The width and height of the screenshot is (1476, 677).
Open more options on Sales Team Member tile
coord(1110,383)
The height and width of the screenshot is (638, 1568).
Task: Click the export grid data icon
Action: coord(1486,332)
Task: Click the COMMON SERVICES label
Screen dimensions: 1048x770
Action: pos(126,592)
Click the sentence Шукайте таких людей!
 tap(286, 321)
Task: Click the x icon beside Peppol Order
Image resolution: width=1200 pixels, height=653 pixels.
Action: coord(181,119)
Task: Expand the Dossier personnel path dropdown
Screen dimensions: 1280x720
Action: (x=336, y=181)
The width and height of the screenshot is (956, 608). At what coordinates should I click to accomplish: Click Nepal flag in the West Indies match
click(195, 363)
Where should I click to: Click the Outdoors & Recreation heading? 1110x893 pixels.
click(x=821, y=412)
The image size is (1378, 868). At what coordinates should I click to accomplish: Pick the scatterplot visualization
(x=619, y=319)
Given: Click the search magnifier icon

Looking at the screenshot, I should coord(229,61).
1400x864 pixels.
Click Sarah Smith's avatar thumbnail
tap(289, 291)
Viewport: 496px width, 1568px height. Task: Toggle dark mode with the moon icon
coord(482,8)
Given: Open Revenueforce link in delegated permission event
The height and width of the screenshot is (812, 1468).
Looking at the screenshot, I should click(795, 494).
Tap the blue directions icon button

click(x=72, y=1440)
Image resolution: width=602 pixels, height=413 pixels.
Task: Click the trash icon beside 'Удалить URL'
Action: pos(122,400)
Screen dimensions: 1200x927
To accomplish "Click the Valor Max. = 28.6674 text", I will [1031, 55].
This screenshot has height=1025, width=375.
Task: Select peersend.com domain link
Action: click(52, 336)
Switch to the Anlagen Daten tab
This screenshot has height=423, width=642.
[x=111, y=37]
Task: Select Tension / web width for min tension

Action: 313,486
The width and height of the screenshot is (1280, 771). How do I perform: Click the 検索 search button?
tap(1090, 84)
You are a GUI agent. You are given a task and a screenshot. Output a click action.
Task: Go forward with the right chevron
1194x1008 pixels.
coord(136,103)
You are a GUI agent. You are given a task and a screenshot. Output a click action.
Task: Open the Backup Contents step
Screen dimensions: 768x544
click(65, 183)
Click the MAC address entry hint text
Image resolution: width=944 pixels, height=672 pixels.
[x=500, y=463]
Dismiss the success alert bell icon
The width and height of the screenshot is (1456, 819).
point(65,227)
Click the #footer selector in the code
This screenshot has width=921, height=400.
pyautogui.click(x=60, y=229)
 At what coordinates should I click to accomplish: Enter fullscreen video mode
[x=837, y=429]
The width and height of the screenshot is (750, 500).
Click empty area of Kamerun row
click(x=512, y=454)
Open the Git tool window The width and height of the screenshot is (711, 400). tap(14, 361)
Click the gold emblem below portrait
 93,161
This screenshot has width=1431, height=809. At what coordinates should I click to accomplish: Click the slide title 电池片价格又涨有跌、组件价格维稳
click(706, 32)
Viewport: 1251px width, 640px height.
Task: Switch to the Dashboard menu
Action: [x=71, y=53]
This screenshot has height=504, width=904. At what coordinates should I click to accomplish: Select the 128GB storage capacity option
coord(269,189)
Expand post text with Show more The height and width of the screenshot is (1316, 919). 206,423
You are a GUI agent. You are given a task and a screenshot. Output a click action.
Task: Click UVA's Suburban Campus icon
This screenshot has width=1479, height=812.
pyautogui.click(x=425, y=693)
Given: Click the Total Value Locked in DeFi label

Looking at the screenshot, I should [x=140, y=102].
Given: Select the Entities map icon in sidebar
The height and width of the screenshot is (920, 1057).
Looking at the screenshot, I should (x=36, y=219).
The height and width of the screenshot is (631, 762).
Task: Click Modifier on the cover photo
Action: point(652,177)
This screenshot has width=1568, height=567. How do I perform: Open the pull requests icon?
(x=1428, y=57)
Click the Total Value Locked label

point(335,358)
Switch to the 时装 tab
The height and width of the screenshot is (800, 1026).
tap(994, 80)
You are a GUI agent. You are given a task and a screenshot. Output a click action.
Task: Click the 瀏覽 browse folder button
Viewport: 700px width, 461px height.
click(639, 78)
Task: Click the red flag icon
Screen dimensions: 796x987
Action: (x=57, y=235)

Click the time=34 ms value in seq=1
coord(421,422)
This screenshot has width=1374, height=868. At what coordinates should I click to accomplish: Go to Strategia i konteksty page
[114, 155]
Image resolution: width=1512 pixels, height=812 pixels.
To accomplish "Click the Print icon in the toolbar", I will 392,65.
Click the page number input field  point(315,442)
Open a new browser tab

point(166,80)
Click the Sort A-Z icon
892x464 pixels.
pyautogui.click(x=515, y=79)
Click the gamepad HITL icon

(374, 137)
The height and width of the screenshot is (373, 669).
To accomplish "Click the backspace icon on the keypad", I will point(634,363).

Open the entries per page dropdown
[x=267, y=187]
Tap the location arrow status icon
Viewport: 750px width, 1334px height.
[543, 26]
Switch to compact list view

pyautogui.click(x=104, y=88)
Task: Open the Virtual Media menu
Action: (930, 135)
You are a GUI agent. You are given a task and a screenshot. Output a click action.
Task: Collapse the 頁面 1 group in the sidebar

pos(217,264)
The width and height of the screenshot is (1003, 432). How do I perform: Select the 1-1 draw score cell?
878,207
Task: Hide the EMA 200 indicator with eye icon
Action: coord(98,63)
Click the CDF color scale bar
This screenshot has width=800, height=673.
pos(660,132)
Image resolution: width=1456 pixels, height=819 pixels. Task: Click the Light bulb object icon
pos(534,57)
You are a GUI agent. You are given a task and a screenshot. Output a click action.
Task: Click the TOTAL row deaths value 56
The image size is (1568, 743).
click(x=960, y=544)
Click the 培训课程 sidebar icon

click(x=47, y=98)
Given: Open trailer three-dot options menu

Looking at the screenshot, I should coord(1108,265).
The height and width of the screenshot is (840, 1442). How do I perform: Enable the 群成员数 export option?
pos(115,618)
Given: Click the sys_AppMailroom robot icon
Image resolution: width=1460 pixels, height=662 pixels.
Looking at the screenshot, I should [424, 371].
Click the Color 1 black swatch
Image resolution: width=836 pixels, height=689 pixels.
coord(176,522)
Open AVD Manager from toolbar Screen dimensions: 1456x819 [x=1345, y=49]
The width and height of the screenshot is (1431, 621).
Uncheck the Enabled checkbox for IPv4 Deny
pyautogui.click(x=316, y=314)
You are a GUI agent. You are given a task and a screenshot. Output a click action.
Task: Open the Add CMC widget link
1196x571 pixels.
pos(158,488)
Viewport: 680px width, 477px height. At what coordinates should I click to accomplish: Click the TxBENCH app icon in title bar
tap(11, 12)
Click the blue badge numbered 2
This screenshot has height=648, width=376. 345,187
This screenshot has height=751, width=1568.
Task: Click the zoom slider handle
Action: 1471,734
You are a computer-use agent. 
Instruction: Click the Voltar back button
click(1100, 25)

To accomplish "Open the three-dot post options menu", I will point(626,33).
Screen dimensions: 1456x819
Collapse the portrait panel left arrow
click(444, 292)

________________________________________

Short task
Copy the entries above exactly as they appear, from the line containing "Given: Open trailer three-dot options menu" through the line containing "pos(115,618)", including both of those lines.

Exercise answer
Given: Open trailer three-dot options menu

Looking at the screenshot, I should coord(1108,265).
The height and width of the screenshot is (840, 1442). How do I perform: Enable the 群成员数 export option?
pos(115,618)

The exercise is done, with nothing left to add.